Saved data entries:
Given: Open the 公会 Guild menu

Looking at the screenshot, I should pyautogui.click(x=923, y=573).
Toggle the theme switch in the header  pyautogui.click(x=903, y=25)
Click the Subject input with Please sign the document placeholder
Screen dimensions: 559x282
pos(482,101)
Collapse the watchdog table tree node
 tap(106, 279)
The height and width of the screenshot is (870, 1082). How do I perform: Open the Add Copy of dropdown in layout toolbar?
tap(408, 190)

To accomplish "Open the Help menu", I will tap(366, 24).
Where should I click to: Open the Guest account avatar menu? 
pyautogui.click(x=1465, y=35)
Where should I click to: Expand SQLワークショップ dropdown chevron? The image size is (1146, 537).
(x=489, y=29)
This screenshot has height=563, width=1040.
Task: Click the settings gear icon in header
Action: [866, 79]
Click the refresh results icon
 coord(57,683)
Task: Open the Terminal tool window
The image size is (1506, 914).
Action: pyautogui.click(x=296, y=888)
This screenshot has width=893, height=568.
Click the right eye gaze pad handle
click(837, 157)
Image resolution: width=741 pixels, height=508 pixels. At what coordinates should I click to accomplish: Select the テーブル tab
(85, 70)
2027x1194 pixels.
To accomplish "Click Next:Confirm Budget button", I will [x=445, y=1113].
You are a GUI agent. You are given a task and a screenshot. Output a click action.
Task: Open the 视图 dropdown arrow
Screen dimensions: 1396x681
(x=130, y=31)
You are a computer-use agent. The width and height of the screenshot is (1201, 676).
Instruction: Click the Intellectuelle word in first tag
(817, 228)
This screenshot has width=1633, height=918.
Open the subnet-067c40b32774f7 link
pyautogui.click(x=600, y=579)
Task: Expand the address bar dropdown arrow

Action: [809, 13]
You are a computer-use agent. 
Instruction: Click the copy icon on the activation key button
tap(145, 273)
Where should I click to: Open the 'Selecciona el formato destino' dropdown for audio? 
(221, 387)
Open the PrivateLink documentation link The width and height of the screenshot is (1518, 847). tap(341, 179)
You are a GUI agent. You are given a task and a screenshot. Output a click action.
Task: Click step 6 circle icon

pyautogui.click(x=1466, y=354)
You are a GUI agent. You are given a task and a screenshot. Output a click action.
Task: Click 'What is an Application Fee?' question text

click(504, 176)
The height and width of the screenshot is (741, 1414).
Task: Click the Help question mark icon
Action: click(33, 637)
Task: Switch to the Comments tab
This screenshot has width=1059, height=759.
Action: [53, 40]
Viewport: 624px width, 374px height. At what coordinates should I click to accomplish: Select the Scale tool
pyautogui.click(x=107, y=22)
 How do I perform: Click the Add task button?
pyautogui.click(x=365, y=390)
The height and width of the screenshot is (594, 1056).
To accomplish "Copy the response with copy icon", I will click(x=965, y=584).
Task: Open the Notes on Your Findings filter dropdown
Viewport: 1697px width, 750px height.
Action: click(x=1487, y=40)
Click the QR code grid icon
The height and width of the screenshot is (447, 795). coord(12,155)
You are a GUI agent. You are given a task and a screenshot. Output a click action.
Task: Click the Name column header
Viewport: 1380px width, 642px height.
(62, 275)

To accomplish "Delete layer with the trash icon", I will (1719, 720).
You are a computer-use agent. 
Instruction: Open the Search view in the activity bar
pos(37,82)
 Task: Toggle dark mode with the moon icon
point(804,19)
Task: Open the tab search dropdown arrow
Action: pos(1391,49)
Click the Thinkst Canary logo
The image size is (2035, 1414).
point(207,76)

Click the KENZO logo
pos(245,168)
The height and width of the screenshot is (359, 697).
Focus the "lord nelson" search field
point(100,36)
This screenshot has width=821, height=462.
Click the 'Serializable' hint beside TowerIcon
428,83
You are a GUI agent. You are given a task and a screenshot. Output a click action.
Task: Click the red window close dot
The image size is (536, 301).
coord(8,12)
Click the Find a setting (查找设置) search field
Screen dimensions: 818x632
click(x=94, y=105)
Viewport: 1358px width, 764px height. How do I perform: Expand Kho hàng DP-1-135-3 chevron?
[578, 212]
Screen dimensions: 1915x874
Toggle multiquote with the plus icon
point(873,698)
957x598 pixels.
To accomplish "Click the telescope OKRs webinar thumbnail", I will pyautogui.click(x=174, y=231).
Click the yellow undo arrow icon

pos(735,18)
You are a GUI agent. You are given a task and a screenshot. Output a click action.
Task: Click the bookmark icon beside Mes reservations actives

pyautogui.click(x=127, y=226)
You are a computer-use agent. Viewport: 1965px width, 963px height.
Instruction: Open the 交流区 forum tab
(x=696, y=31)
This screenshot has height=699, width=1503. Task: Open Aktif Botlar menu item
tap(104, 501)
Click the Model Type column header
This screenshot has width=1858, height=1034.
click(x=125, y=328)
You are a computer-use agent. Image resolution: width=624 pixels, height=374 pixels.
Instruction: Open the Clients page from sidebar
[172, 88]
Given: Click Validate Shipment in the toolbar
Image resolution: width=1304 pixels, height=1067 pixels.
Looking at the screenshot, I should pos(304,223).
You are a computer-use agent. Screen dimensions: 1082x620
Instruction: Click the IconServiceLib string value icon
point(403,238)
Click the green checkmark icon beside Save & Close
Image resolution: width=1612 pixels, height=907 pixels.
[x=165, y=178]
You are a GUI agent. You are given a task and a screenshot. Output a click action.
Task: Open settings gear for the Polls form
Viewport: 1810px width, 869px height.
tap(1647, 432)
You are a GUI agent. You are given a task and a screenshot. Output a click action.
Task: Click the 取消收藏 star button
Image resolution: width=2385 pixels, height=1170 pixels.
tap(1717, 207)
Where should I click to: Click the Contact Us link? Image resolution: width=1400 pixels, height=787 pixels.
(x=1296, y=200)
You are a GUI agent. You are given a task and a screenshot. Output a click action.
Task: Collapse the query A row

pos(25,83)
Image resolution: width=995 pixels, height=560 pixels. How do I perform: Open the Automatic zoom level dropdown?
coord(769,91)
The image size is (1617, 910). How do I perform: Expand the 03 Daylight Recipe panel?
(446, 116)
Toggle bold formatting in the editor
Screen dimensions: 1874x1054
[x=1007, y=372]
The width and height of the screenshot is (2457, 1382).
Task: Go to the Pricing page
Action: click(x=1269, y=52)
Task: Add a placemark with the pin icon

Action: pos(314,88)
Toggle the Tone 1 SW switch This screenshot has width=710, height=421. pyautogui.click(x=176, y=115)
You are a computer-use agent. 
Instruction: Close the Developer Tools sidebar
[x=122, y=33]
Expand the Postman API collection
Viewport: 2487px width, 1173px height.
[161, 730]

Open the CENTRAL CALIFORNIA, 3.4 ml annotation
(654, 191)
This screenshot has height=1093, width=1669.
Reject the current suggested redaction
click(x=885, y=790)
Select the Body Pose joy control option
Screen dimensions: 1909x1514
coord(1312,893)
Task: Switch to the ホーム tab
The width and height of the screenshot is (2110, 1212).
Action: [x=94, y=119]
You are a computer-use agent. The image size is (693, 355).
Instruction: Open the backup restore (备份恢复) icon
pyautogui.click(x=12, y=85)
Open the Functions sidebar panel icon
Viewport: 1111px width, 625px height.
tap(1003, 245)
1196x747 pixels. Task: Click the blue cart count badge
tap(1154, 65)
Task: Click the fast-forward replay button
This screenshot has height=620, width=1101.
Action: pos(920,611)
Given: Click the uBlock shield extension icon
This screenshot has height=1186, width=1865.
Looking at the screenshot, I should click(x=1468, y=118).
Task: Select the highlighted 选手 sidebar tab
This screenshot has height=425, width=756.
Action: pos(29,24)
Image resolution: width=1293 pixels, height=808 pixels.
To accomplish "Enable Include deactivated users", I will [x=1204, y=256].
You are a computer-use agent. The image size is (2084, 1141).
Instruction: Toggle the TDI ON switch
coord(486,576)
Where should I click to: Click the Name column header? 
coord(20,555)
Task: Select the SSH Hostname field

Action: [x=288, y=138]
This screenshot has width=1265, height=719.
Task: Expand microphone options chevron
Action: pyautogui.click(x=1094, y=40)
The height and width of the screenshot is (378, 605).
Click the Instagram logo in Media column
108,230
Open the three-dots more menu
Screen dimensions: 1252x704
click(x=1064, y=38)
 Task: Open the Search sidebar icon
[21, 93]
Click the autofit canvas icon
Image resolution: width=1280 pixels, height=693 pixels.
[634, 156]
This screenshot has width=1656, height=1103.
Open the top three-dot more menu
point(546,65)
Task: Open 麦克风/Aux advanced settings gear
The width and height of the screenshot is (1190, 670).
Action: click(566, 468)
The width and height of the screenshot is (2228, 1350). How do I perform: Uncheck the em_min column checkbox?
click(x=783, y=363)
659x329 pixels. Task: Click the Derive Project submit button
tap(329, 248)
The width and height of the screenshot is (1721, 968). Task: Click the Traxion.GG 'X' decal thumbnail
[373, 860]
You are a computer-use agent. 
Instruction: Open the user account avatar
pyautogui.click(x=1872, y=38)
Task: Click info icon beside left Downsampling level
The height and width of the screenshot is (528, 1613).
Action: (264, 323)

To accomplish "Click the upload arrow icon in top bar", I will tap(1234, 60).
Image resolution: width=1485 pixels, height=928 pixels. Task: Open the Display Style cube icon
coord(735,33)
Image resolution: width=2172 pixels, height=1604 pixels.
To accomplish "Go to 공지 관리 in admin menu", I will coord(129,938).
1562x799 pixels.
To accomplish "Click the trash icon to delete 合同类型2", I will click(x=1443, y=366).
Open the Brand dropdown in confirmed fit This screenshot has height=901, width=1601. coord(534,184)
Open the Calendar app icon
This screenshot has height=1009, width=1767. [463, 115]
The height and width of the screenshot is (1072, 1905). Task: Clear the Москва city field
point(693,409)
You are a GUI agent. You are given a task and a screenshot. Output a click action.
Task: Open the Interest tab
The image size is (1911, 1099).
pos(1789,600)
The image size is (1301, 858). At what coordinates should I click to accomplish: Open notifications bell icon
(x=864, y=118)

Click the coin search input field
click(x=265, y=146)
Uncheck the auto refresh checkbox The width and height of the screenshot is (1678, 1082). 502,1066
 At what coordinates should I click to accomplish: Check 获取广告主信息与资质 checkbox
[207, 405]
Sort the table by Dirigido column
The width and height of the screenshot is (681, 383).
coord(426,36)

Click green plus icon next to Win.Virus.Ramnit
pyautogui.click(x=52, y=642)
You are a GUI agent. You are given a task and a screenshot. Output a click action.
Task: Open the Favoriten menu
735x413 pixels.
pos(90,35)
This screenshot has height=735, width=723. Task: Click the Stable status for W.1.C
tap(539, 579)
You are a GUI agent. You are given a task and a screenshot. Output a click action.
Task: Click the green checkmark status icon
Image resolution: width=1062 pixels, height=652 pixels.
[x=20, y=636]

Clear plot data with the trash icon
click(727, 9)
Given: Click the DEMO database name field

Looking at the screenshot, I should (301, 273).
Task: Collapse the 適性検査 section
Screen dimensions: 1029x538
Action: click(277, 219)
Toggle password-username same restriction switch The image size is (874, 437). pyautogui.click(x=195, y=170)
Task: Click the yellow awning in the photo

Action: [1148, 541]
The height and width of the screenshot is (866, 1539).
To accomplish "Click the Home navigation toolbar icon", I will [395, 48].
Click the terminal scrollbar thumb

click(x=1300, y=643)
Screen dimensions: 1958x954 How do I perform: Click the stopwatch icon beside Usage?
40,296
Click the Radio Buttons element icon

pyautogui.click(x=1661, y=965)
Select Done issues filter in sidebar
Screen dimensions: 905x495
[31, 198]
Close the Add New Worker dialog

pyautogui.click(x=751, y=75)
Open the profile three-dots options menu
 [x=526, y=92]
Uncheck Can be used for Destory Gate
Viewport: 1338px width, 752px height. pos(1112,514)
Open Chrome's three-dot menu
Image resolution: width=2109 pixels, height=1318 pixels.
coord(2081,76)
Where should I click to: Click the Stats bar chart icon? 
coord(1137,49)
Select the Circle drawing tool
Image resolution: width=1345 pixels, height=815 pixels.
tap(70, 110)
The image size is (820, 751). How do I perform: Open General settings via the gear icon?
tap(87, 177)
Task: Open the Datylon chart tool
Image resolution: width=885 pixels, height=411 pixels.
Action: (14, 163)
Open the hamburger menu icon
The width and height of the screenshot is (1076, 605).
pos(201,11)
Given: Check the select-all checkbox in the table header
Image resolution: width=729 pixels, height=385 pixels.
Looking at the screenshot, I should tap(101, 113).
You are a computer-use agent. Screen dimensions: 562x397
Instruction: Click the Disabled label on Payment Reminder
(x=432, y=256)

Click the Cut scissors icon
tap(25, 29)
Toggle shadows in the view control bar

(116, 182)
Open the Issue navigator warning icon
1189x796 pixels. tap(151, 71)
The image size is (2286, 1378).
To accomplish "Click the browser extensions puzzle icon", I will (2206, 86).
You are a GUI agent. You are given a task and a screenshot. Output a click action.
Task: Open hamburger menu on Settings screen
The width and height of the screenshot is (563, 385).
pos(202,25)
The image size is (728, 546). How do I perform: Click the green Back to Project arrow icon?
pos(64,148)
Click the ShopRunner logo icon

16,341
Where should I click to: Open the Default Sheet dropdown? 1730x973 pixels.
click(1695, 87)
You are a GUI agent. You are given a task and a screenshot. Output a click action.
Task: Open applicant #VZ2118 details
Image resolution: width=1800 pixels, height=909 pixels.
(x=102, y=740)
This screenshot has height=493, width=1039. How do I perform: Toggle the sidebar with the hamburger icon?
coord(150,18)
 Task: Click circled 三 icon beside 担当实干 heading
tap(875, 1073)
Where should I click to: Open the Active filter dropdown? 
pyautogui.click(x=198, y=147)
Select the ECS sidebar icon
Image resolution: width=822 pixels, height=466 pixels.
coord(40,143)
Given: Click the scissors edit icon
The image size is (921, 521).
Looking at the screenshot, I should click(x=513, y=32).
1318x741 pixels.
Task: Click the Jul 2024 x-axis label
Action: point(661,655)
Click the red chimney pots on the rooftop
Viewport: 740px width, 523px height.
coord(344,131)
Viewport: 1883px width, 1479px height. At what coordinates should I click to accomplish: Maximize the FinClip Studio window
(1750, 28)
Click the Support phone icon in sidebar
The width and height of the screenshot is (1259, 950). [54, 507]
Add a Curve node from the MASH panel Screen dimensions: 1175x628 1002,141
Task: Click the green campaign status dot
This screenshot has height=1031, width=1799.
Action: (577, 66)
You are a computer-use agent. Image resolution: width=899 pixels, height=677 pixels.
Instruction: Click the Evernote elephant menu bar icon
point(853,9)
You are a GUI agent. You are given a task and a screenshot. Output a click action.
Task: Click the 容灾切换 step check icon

EXERCISE REQUIREMENTS: Reproduce every line in the data that has the word "computer" in it.

YOUR SOLUTION:
You are a computer-use agent. The width and height of the screenshot is (1201, 676).
You are a computer-use agent. 
You are a computer-use agent. 
You are a computer-use agent. Viewport: 1965px width, 963px height.
You are a computer-use agent. Image resolution: width=624 pixels, height=374 pixels.
You are a computer-use agent. Screen dimensions: 1082x620
You are a computer-use agent. 
You are a computer-use agent. The image size is (693, 355).
You are a computer-use agent. The image size is (2084, 1141).
You are a computer-use agent. 
You are a computer-use agent. Screen dimensions: 562x397
You are a computer-use agent. Image resolution: width=899 pixels, height=677 pixels.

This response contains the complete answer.